I don’t know where to start, I have never used audio in any of my projects. I need to finish a project which requires Feature extraction from audio signal. Features to be extracted are:

duration: Total duration of the audio
energy: Energy of the audio signal
power: Power of the audio signal
min_pitch: Minimum Pitch
max_pitch: Maximum pItch
mean_pitch: Mean Pitch
IntensityMin: Minimum Intensity of the audio signal
intensityMax: Maximum Intensity of the audio signal
intensity mean: Mean Intensity of the audio signal
jitter: Jitter is the variation in the periodicity of a signal
shimmer: Shimmer is used as one of the measures for the micro-instability of vocal cord vibrations
. * jitterRap: Jitter Relative Average Perturbation
numVoiceBreaks: number of voice breaks
PercentBreaks: percentage of voice breaks
speakRate: Rate of speaking
numPause: Number of Pauses
maxDurPause: Maximum Duration of Pauses
avgDurPause: Average Duration of Pauses
TotDurPause: Total Duration of Pauses
maximising: Rising of Voice
MaxFalling: Falling of voice
AvgToRise : Average Rise
AvgToFall: Average Fall
numRising: Number of Rises
numeral L Number of Falls

Just guide me a little bit. How can i proceed with this. Thanks.

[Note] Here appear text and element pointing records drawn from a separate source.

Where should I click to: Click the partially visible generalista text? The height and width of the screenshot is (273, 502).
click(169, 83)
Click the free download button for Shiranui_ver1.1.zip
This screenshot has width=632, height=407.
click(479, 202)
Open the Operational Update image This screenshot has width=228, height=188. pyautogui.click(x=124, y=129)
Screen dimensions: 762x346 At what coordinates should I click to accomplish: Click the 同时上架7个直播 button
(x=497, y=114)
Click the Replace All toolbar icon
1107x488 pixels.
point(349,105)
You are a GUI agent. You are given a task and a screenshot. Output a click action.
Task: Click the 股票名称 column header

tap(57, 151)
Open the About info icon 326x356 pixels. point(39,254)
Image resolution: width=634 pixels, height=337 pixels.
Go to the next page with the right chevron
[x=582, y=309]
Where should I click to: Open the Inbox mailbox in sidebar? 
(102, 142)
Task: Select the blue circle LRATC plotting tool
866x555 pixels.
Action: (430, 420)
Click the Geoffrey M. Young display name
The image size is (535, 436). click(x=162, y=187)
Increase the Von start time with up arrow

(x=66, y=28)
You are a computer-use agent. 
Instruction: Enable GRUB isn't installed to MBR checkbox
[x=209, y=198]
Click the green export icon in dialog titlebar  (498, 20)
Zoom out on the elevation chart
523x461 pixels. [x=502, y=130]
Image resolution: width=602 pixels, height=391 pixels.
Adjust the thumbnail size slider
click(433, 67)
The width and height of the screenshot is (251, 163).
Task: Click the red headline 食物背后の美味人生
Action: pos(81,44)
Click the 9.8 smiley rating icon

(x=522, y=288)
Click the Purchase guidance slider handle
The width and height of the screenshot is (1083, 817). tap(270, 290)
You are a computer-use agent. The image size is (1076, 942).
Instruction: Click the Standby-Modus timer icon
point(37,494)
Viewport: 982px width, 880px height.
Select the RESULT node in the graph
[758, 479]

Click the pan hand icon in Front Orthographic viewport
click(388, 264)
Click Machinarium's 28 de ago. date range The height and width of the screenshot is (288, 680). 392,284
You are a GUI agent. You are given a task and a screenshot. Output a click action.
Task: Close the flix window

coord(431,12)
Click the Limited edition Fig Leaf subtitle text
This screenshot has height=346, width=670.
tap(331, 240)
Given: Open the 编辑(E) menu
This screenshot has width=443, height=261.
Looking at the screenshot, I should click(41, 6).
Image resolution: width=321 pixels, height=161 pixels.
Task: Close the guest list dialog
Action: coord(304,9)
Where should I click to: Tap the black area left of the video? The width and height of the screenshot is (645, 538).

aminecherif94 · April 4, 2019, 1:51pm

You can use RNN with LSTM or GRU cells to extract all the features you need without performing any manual feature engineering. You take the audio files as they are and then you build a spectrogram. After that you perform 1D convolution on the audio spectrograms to extract the features. Once you do that feed those features to an RNN either with LSTM or GRU cells. It is better if you have access to GPU to train your model faster. I hope this helps. If you have further questions please don’t hesitate.